>> BEGIN Information supplied

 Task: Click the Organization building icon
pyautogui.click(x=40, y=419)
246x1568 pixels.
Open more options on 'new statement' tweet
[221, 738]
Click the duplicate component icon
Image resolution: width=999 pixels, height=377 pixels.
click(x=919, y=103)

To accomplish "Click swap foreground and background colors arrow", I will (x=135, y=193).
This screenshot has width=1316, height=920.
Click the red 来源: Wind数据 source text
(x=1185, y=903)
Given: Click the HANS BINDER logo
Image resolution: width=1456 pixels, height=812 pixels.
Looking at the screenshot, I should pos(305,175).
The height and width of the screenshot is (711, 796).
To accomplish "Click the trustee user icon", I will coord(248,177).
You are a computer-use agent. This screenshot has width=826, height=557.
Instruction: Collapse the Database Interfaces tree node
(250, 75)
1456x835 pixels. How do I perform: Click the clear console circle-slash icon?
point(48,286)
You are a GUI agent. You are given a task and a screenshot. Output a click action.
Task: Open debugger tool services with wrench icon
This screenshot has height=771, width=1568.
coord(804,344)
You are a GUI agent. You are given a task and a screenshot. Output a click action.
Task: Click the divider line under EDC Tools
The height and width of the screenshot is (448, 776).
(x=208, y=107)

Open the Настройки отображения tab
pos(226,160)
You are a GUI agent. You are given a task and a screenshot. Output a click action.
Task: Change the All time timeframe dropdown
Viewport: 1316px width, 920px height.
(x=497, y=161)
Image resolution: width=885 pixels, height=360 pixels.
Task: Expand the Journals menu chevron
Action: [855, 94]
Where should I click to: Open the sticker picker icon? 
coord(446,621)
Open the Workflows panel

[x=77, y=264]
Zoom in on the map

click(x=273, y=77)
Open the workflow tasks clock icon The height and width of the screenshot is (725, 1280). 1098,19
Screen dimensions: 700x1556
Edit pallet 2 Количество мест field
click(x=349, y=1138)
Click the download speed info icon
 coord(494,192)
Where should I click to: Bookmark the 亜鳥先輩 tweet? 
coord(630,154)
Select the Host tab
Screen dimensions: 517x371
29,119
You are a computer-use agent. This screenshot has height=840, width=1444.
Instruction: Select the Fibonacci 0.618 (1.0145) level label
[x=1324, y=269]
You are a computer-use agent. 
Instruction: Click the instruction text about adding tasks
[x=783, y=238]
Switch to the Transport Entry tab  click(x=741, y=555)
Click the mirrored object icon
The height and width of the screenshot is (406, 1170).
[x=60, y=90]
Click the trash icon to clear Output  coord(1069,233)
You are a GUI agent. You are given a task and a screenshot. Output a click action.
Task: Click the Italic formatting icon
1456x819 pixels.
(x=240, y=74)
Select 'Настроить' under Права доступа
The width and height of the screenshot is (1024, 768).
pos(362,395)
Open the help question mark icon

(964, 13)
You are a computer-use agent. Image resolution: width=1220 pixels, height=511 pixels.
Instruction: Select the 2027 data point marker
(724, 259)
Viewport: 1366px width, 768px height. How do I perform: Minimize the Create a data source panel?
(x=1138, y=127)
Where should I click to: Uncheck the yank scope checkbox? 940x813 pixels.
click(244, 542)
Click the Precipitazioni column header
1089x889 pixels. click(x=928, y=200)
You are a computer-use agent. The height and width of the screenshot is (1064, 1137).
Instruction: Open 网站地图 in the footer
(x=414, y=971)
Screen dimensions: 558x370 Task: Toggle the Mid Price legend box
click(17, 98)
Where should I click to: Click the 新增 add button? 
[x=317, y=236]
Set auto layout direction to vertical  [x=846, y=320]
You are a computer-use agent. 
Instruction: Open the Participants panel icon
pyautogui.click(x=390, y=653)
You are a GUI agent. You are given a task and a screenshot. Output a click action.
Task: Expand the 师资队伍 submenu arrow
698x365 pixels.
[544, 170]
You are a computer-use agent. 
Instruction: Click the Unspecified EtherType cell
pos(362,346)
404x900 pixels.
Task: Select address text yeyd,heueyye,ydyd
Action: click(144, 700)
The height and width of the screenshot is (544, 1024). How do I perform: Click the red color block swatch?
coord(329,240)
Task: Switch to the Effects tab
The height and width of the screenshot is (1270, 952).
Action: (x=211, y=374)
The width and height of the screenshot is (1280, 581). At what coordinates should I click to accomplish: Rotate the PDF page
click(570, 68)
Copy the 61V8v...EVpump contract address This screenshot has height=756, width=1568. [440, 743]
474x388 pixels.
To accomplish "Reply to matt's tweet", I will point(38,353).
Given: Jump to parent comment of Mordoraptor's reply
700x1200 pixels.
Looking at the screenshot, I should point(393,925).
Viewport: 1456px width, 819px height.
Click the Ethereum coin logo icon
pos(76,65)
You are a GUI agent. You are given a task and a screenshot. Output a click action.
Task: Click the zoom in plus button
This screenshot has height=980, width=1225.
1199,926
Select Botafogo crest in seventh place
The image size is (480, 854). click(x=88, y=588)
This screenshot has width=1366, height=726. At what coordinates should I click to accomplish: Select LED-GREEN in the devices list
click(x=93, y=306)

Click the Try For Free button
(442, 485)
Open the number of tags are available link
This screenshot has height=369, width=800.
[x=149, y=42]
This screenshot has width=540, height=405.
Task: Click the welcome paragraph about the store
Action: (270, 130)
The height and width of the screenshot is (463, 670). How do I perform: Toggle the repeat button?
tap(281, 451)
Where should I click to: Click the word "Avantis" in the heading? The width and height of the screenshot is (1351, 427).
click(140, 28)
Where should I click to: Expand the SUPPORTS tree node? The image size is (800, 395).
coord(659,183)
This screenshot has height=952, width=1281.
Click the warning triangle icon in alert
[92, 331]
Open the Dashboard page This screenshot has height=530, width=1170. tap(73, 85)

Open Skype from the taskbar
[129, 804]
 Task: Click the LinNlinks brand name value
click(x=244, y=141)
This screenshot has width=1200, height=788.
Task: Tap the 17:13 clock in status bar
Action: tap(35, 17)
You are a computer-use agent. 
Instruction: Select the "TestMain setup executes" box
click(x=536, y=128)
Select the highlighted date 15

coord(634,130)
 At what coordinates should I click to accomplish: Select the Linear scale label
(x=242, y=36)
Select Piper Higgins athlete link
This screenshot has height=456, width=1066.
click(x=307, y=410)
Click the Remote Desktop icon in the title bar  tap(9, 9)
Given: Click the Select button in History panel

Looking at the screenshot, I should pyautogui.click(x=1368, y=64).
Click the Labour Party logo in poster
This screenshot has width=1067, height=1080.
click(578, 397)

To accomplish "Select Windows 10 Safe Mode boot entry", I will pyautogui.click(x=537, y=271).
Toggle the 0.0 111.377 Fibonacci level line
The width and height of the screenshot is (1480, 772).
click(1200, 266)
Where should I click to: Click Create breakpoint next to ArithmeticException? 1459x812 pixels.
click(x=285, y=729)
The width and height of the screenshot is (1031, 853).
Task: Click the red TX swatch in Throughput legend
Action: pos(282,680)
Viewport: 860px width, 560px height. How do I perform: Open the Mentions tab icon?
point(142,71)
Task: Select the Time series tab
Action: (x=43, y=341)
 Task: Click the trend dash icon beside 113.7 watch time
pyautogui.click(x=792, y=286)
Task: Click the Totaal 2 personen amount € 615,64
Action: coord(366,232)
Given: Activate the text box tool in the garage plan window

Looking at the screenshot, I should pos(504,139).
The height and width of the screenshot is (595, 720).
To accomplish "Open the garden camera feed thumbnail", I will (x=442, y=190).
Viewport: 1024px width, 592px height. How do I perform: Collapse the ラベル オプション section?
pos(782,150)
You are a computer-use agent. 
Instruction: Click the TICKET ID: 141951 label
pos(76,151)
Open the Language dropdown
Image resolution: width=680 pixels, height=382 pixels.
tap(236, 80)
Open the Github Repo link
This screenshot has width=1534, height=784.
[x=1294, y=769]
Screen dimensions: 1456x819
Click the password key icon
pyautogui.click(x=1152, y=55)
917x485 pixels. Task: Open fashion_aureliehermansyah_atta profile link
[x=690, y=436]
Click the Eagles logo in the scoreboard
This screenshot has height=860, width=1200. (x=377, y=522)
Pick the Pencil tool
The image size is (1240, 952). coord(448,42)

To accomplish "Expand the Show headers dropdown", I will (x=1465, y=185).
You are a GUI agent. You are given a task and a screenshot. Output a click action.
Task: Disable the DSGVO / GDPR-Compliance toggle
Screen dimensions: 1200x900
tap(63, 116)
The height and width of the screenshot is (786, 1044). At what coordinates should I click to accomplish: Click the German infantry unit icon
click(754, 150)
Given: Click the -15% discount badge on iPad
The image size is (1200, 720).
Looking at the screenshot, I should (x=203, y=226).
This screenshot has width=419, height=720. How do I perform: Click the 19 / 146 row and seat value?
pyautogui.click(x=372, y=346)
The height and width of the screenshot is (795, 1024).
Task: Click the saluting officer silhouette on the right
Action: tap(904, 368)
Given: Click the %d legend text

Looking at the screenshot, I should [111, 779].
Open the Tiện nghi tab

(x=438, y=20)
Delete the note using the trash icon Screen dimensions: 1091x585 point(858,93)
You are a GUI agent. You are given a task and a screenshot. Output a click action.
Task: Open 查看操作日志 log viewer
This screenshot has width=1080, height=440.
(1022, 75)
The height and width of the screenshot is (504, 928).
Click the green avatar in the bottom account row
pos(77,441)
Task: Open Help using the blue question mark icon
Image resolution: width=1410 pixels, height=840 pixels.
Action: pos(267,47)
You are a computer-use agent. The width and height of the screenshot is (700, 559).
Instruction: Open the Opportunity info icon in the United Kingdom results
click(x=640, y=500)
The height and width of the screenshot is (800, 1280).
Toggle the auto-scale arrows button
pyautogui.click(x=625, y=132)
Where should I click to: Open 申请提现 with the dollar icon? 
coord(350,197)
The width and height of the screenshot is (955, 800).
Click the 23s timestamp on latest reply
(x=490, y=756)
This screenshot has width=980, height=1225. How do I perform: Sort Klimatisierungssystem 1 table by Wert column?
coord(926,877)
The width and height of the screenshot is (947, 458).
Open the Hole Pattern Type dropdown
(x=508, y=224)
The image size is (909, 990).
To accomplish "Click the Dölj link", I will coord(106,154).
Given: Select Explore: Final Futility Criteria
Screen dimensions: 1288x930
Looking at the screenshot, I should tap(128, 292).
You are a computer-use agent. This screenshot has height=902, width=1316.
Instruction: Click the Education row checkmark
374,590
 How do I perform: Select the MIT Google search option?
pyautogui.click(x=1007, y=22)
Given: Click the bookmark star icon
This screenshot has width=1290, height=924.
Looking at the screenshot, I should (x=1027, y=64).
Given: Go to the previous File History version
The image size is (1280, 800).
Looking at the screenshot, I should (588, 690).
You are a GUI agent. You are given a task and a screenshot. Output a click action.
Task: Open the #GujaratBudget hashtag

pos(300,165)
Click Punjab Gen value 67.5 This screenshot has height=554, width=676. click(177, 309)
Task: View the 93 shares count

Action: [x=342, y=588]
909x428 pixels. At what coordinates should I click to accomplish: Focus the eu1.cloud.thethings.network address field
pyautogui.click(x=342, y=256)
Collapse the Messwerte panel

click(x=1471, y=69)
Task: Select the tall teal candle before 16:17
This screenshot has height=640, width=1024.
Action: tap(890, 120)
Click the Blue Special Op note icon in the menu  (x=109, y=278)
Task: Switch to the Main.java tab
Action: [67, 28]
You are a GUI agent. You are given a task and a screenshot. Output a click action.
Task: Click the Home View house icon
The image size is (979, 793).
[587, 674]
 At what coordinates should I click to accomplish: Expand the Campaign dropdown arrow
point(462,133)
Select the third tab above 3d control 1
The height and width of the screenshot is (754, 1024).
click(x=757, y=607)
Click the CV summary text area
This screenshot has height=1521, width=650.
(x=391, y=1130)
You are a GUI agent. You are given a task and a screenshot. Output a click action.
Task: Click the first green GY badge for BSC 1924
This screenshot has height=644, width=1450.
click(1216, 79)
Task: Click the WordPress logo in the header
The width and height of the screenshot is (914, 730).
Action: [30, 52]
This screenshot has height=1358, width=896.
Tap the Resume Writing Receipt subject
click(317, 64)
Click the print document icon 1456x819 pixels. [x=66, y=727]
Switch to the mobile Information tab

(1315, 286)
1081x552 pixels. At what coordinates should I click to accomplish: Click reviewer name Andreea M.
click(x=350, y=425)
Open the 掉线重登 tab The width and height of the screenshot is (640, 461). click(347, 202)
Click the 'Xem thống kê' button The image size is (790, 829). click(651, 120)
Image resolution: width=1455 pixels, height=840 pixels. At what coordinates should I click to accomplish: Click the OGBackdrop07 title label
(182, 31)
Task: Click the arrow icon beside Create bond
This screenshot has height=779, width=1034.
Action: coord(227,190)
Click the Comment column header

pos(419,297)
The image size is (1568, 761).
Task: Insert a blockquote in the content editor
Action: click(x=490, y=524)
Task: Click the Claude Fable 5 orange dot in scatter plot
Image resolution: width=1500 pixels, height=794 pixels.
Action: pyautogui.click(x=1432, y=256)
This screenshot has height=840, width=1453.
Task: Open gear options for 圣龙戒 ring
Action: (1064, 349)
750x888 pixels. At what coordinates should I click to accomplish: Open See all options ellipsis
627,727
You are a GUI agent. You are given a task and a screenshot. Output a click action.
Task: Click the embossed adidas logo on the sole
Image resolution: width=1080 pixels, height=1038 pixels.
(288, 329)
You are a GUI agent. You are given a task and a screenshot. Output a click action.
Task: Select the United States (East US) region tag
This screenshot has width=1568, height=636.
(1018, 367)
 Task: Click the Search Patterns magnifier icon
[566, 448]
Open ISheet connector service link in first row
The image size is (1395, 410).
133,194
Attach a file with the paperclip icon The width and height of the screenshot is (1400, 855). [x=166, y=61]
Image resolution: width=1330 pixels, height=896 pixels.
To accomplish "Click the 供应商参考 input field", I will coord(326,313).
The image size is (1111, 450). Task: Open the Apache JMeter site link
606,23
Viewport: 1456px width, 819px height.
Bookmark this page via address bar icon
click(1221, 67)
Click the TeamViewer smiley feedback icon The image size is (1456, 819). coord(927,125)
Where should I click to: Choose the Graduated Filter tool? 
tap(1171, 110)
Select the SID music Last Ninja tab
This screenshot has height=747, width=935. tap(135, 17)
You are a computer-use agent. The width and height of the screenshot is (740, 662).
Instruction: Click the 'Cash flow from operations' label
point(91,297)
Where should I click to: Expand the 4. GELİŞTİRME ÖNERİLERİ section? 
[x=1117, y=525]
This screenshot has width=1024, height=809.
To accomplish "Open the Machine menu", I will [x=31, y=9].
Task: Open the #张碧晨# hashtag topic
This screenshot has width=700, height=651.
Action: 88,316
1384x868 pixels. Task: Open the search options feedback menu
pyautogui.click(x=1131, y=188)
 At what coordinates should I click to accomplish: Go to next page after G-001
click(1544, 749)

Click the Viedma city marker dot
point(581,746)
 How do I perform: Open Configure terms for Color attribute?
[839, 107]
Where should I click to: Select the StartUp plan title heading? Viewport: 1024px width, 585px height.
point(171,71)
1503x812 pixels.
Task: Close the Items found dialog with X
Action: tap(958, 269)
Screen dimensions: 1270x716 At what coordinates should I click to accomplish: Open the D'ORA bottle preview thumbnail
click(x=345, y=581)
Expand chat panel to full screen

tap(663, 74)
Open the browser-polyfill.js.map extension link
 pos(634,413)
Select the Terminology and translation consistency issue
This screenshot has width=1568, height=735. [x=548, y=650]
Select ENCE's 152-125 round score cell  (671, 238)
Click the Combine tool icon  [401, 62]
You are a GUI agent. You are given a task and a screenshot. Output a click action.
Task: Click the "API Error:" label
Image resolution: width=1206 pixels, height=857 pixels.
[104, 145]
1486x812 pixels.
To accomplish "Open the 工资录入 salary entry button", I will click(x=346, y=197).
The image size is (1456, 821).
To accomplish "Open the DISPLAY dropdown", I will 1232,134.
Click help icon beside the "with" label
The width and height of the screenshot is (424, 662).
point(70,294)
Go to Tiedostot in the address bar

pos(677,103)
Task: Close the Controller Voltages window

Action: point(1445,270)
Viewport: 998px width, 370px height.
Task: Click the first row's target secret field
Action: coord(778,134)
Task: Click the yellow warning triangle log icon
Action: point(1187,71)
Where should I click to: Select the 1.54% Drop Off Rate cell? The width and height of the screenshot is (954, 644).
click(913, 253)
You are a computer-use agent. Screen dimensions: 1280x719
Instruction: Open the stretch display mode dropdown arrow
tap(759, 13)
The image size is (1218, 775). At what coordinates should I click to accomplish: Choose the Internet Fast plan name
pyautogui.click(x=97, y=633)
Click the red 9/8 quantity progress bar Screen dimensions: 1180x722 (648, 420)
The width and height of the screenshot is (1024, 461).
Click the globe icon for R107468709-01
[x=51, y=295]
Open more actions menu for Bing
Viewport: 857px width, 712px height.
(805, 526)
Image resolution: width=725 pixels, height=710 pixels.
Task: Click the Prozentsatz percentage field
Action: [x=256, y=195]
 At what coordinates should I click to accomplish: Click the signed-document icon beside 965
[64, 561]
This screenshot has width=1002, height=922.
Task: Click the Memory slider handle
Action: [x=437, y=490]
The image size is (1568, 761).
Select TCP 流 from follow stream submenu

>> END Information supplied

**Problem details**
Copy the lines of the entries above word for word, from the line containing "is (700, 559)." through the line containing "pyautogui.click(x=625, y=132)".

**The result**
You are a computer-use agent. The width and height of the screenshot is (700, 559).
Instruction: Open the Opportunity info icon in the United Kingdom results
click(x=640, y=500)
The height and width of the screenshot is (800, 1280).
Toggle the auto-scale arrows button
pyautogui.click(x=625, y=132)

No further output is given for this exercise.